Dinner at the Wineglass Bar and Grill was pleasant, Aron enjoyed his Pork Belly which he said was very tender and my King Prawns with Rosemary Roasted Pumpkin was tasty albeit a little oily. Aron enjoyed his main of Angus Scotch Fillet and my Daube of Lamb had all the right flavours – with silky mash, sweet peas and jus, although I found the lamb a little dry which was disappointing.
Day 2 saw us venture out to nearby historic Gulgong. We really enjoyed slowly walking through the town and snapping photos of the historic buildings. We also spent an hour or so at the museum – so much of it familiar to Aron’s and me from visiting our grandparents as children.
Back on the winery trail and looking for lunch we stopped at Di Lusso Estate which made and sold Italian varietals. Lunch was lovely, I had a thick and delicious Minestrone paired with a gutsy glass of Sangiovese and Aron had a Pizza Pollo, free range chicken breast, pesto, pancetta, Parmigiano and herbs. It was nice to see a tomato free pizza and Aron was well pleased.
We visited a few other wineries, Braeburn , Lowes and Bunamagoo before heading back to base to rest before dinner…..what a lovely trip.
We had dinner at Sojo’s where we shared for entre the Duck Live Pate which was light and rich.
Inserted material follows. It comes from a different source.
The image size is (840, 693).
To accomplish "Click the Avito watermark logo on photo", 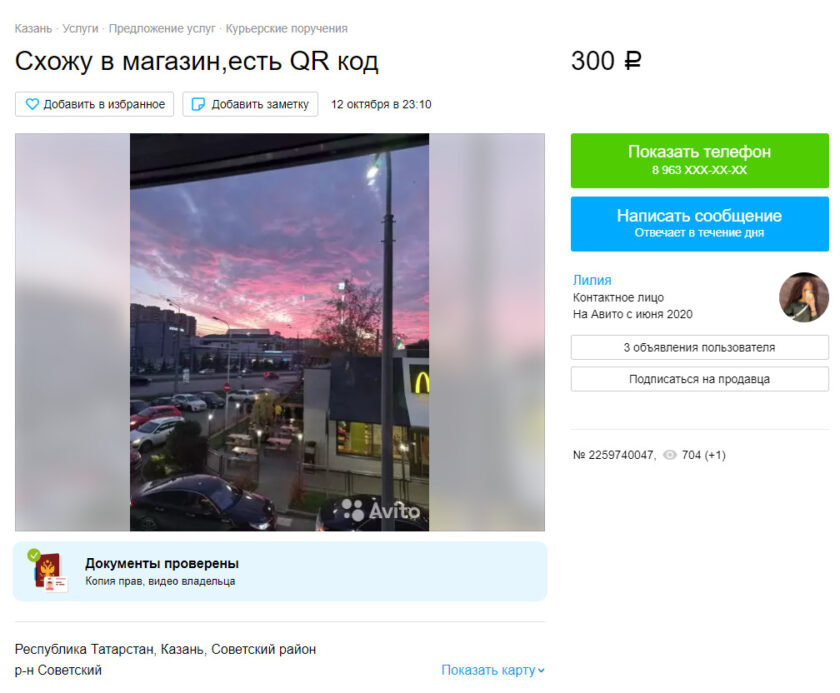I will pos(380,510).
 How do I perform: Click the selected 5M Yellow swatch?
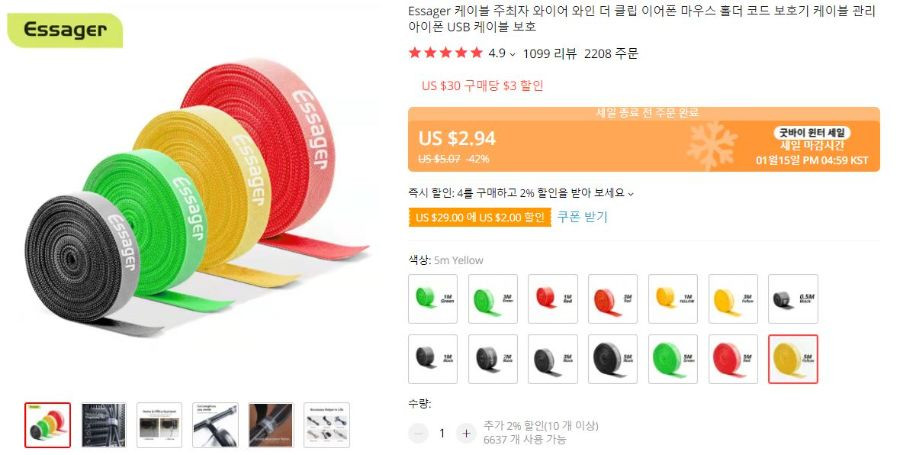[793, 359]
For main Aron had the Roasted Chicken with pumpkin dauphinose, braised eschallot, brocolinii and truffled jus gras. I ordered the Lamb backstrap with roasted prosciutto wrapped asparagus, tapenade, goat cheese and brioche. Unfortunately the meal came sans goat cheese and asparagus and upon informing the floor staff I was informed this was an unfortunate oversight in the kitchen….hmmmmmm!!! Aron finished his meal with a Lemon Brulee, served with a ginger nut biscuit and vanilla ice cream – none of it noteworthy.
The last day of our ‘mini break’ was wintry …it felt like the unseasonally good weather was coming to an end. We had our first breakfast out at Market St Café in the centre of Mudgee which serves simple good food and has friendly service. I had the scrambled free range eggs with a side order of tomato chutney from Angela’s Edible range of preserves and Aron had the poached eggs with Limerick Free Range bacon…which was so vey tasty…me thinks it came from a happy pig!.
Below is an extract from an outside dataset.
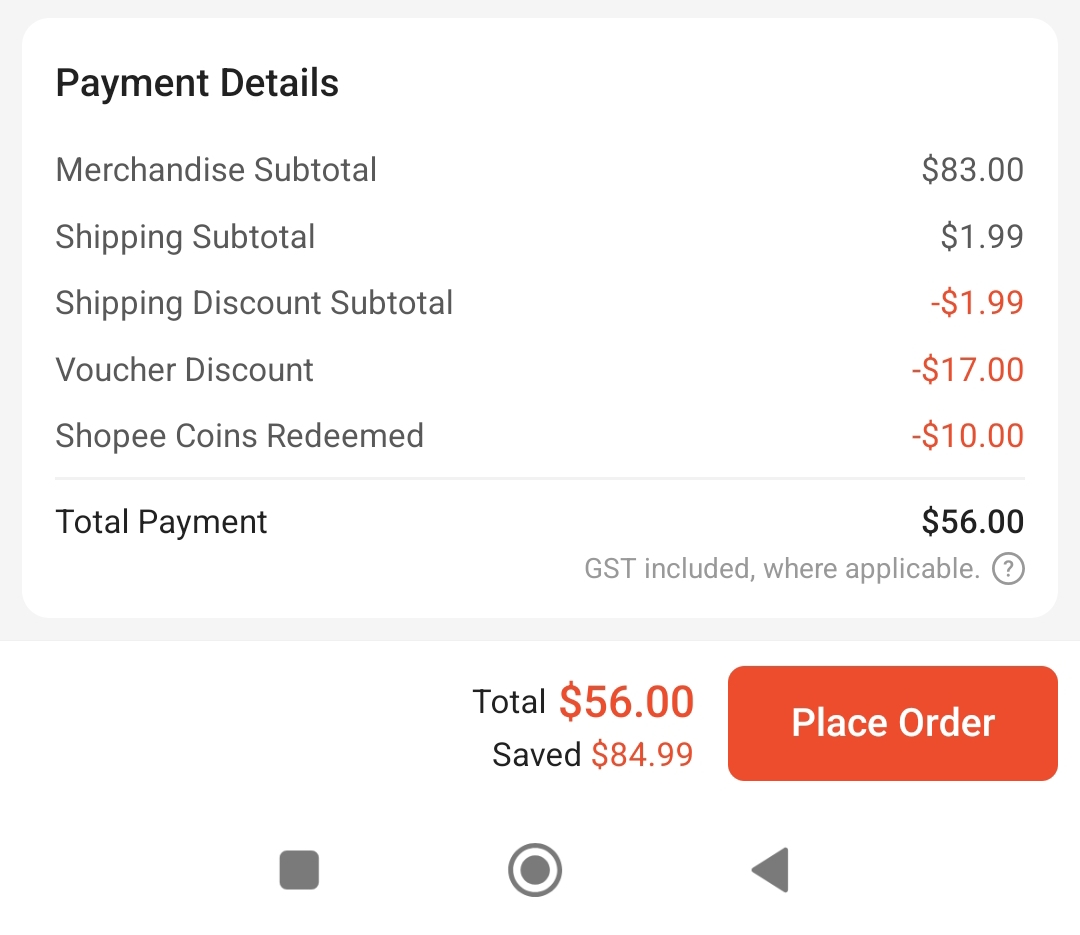Tap Shipping Discount Subtotal row label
Our last stop on our trip was Mount Tomah Botanic Gardens . We had booked lunch at the restaurant where one of my favourite Sydney chef’s, Sean Moran, mans the kitchen. He is a wonderful chef who leads with the produce….honest, robust, clean food….a joy to the eye and the palate, we were not disappointed with the food or the stunning view, we plan to come back in the not too distant future.
What a wonderful few days away…..now back to work and the daily treadmill, watching the kilos and of course planning our next food adventure.